Culture

Patriots Camps: l'endoctrinement en s'amusant version Tea Party

Temps de lecture : 2 min

Des enfants font un puzzle lors du Patriot Camp de Paxtang en 2011. Photo issue du site Patriot Camp
Des enfants font un puzzle lors du Patriot Camp de Paxtang en 2011. Photo issue du site Patriot Camp

«Troublant.» Voilà comment une journaliste de GQ décrit le Patriot Camp qu’elle a visité. Situé en Pennsylvanie, c’est le tout premier Patriot Camp à avoir ouvert ses portes avant que le phénomène envahisse tous les Etats-Unis. Ces camps qui se disent apolitiques (comme le veut la loi américaine) sont financés par le Tea Party ou des organisations conservatrices proches du mouvement. Celui-ci est financé par le sulfureux producteur et animateur Glenn Beck.

Le Patriot Camp, qui dure une semaine, accueille des enfants âgés de 7 ans à 10 ans. Le but est d’apprendre aux enfants «la vérité sur la fondation» des Etats-Unis. Une honorable mission qui s’organise autour de jeux en plein air. Des activités le plus souvent «inoffensives», estime GQ. Mais à l’occasion, le camp se transforme en une effrayante cellule d’endoctrinement où l’on diffuse l’idéologie du Tea Party: intransigeance religieuse, haine des taxes et de l’Etat-providence et discours anti-avortement.

Avant les activités, la journée des enfants débute chaque matin par le même rituel: prière, serment d’allégence au drapeau des Etats-Unis et hymne national.

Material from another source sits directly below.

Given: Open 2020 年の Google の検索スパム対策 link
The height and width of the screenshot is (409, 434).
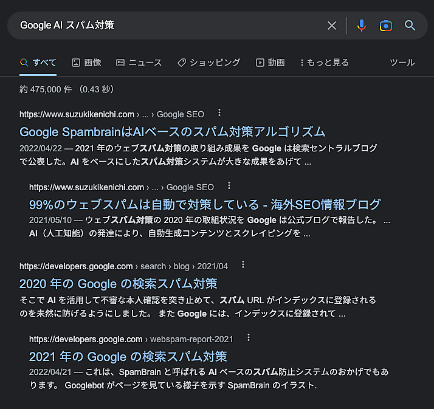Looking at the screenshot, I should [x=119, y=283].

Les cours donnés par des volontaires utilisent des divertissements afin d’intéresser les enfants. Ainsi, Mr Alex, un des professeurs du camp, agrémente ses leçons de tours de magies pour capter l’intention de ses élèves. Voilà comment il explique le quinzième amendement (qui en 1870 mit fin à la discrimination raciale en matière de droit de vote):

«Jusqu’à ce moment-là, les Noirs –ou comme on les appelle maintenant, les Afro-Américains– ne pouvaient pas voter.»

«A l’époque, on les appelait des négros, si jamais vous voyez ce mot dans un vieux document. Ça veut dire la même chose.»

Certains cours semblent relativement éloignés de l’histoire des Etats-Unis et ont des intitulés qui laissent peu de place au doute quant aux motivations des enseignants, par exemple «Redistribution des richesses». Le professeur divise son groupe d’élève en deux. Le premier groupe doit faire des exercices physiques tandis que le second groupe est libre de faire ce qu’il veut. Lorsque le premier groupe a fini, le professeur les félicite et leur donne des friandises:

«Ok, vous avez bien travaillé, vous méritez une récompense.»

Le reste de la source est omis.